- What the task requires
Only the lines from the one that contains "Task: Open the chat widget icon" to the last line below, both included, should be transcribed. Pictures stay out of the copy.

──────── Given information ────────

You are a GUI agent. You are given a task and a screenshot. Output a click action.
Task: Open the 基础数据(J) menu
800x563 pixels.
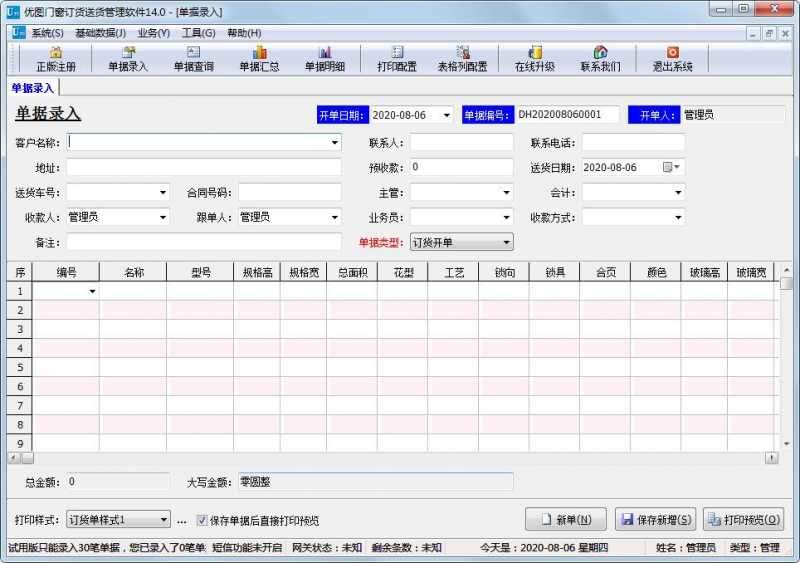[100, 33]
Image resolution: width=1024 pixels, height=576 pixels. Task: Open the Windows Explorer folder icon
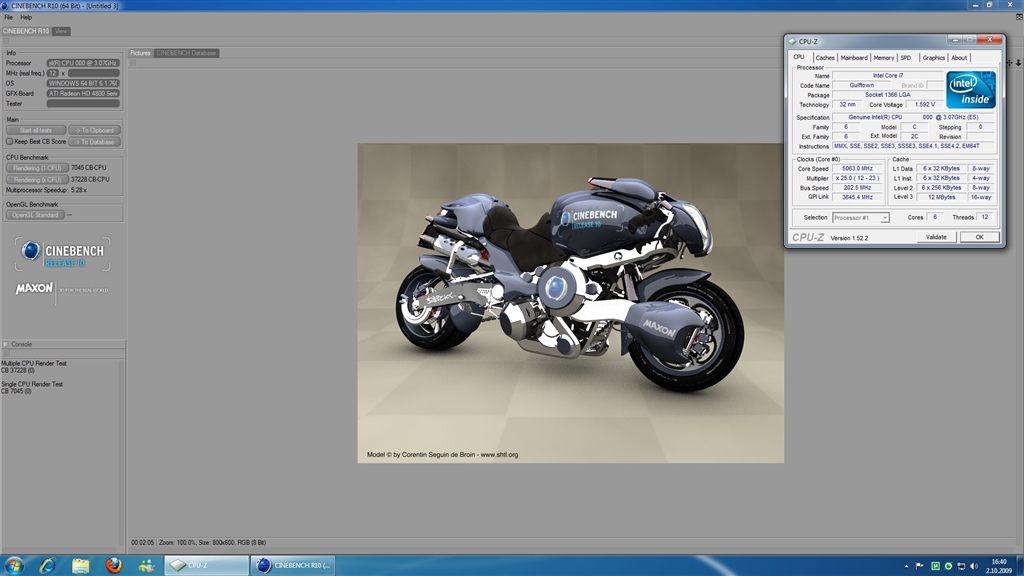coord(80,565)
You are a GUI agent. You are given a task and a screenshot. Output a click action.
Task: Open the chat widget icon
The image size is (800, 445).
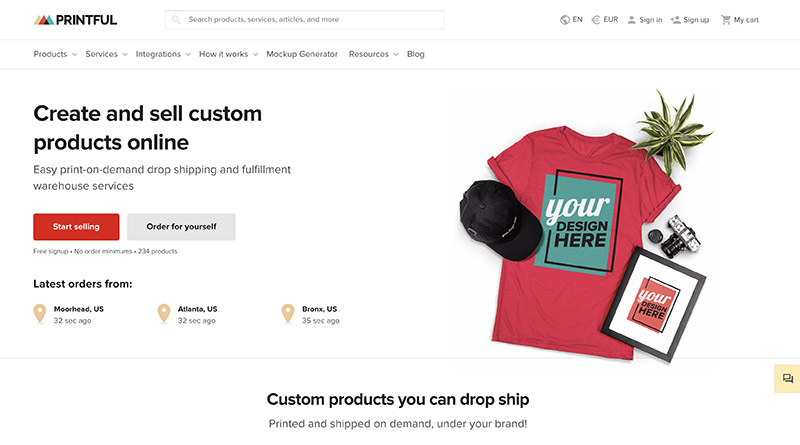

────────

- Solved problem
Task: Open the chat widget icon
The image size is (800, 445).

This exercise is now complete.